Sobre mudanças, Lênin e o PT

Mudei de casa na semana passada; não sou dos que reclamam muito desse tipo de experiência. Os prazeres de situar-se num novo lugar -a luz diferente, o bairro a ser explorado, uma outra vista da janela- superam o desconforto da situação.
Tenho dedicado boa parte do tempo a desencaixotar livros e organizá-los na estante. No meio desse processo, fui tomado de uma espécie de fúria inquisitorial. Comecei a me desfazer de coleções inteiras. Para o lixo! Para o sebo! Para o fogo! Coisas que nunca li nem vou ler.
Trata-se de uma alegre capitulação. Novos tempos: eu, que nunca me desfiz dos discos de vinil, encaminhei a bom destino volumes e mais volumes de sociologia e de marxismo. Até que fui justo: certas obras de Fernando Henrique Cardoso foram descartadas junto com Lênin, Kautsky e Trótski; velhas tartarugas liberais acompanharam Eduardo Galeano e os estudos sobre o socialismo soviético.
Isso ia acontecer mais dia menos dia. Resisti o quanto pude ao e-mail; agora já tenho um e, antes que o galo cante três vezes, haverei de ter um celular.
Nunca fui muito radical no meu esquerdismo e, se tinha em casa Lênin falando do futuro do Estado, era mais porque o debate político assim o exigia que por adesão ao duro líder bolchevique.
Preservei o essencial, entretanto: "História e Consciência de Classe", de Lukács; os "Pressupostos do Socialismo", do adorável traidor da classe operária Eduard Bernstein; e quase todo o Marx. Deste, joguei fora o famoso "Teorias da Mais-Valia" -que, junto com os "Grundrisse", costumava ser a arma preferida dos marxólogos, quando escarafunchavam a entrelinha da entrelinha daquilo que não foi escrito no "Capital".
Fazendo esse registro, não quero dizer que "mudei", que já não penso o que pensava antes etc. O alívio de não conviver mais com tantos fantasmas tem a ver com outra coisa; é um alívio e não é.
Significa alterar as expectativas, não com relação ao futuro da sociedade e coisas do gênero, mas com relação ao meu futuro pessoal como leitor. Mantive os livros na esperança de que iria lê-los. A convicção não era política, era temporal.
Comprar livros, guardá-los, funciona como uma espécie de reserva cronológica, de longevidade imaginária. Se uma coleção de história do marxismo se estende por 20 volumes, possuí-la é estar garantido no tempo, é dominar um latifúndio de anos e de curiosidade improdutiva.
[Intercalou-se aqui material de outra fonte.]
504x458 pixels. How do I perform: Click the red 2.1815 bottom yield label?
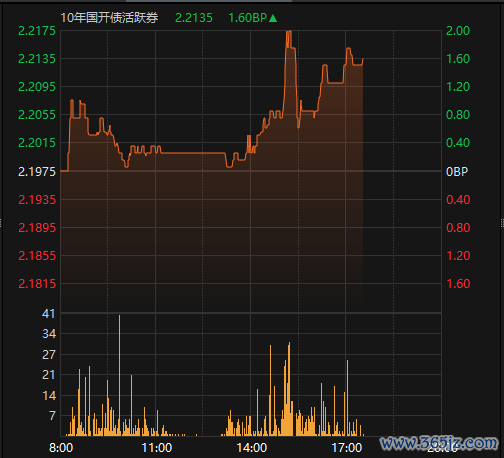point(37,284)

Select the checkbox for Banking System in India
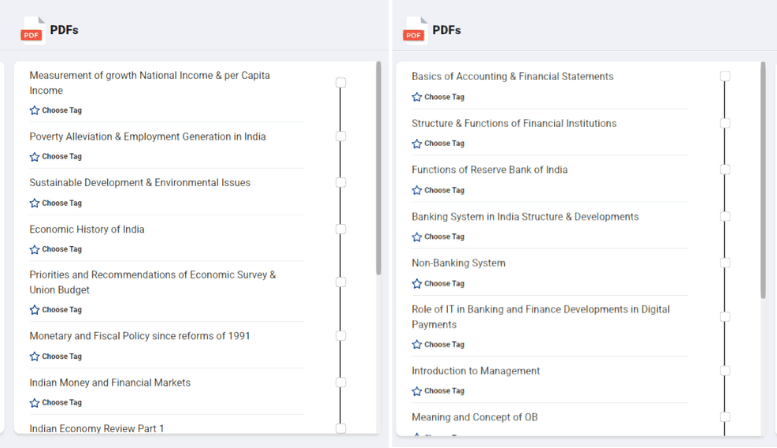point(725,217)
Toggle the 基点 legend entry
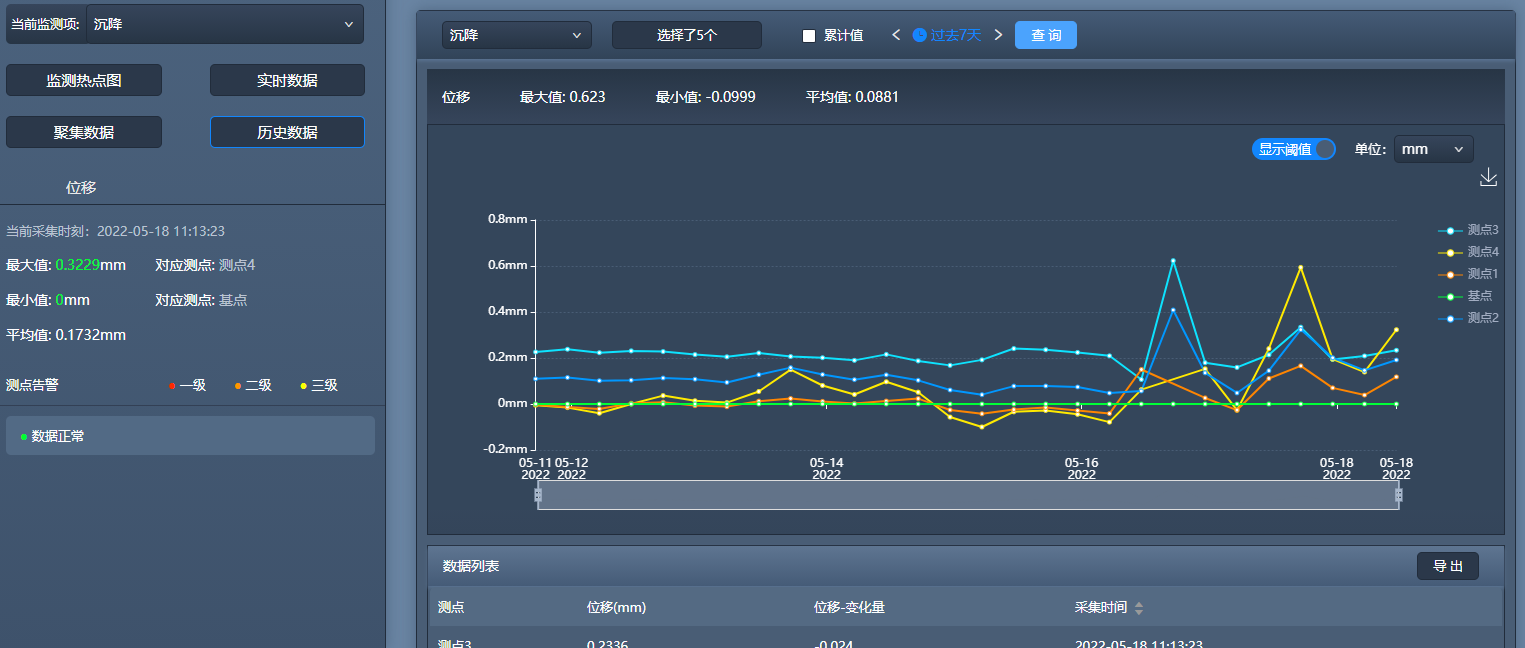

Falei que era um alívio abrir mão desses livros. Decerto, não preciso mais me enfronhar tanto em tanta coisa. Mas também dói abandonar a idéia onipotente de ler tudo aquilo um dia. "Mais Valem Poucos e Bons" -esse o título de um livro de Lênin que foi para o espaço. Digamos que a frase vale para anos e livros; melhor dizer só para livros, que para anos fica meio agourento.
Amadurecer, escolher, restringir, desistir, cansar, perder a paciência, desinteressar-se, nada disso, enfim, é muito amargo; talvez fosse, se eu ainda pertencesse às fileiras do pensamento revolucionário.
°°°°°°°°°°°°°°°°°°°°* * * O PT ganhou em várias capitais. Ah, sem problema. Está light. Mudou. Amadureceu. Etc. Gostaria de duvidar um pouco dessa versão.
Mudou em quê? Mudou quando? Eduardo Suplicy é Eduardo Suplicy desde que surgiu Eduardo Suplicy e nunca deixará de ser Eduardo Suplicy. José Genoino é light há dez anos, pelo menos. O PT vai para seu quarto mandato na Prefeitura de Porto Alegre, e não tenho notícia de que Tarso Genro tenha pedido para esquecerem o que ele escreveu.
Não faz muito tempo, aliás, que caiu o mundo em cima de Olívio Dutra porque ele foi contra a instalação da Ford em seu Estado. Agora pode? Luiza Erundina foi prefeita de São Paulo em tempos supostamente "imaturos" do PT. Sua gestão pode ter sido qualquer coisa, mas certamente não foi "radical".
Se alguém "amadureceu", acho que foram os chamados "formadores de opinião", que estão mais prontos a absorver o PT do que antes. Há várias causas para esse processo.
O primeiro é o surgimento do MST, que ocupa agora o lugar do PT como comedor de criancinhas. O segundo é a neutralização de Lula. A rejeição a Lula -rejeição de classe, rejeição visceral- revela-se bem maior do que a rejeição ao PT, e Lula esteve, na prática, ausente de todas as situações em que seria de prever uma intervenção sua como aspirante à Presidência da República.
O terceiro fator é que os níveis de corrupção e desgoverno, de banditismo e vandalização do poder público atingidos pela direita fizeram com que o PT se tornasse para muitos não só aceitável, mas desejável do ponto de vista da moralização política.
O PT mudou? Acho que não muito. Mudou o modo de encará-lo. O que me espanta é que, a despeito desse "amadurecimento" da opinião pública, a campanha em São Paulo tenha mostrado que Maluf pode crescer quando radicaliza. Sua propaganda funcionou ao agitar os temas do anticomunismo, do falso moralismo sexual, da repressão, do machismo, do preconceito.
É a extrema-direita que não desgruda do passado. Repete-se a todo momento que a esquerda não aprendeu com a queda do muro de Berlim. Mas é o eleitor de Maluf que não aprendeu com a queda do regime militar; nem quer aprender.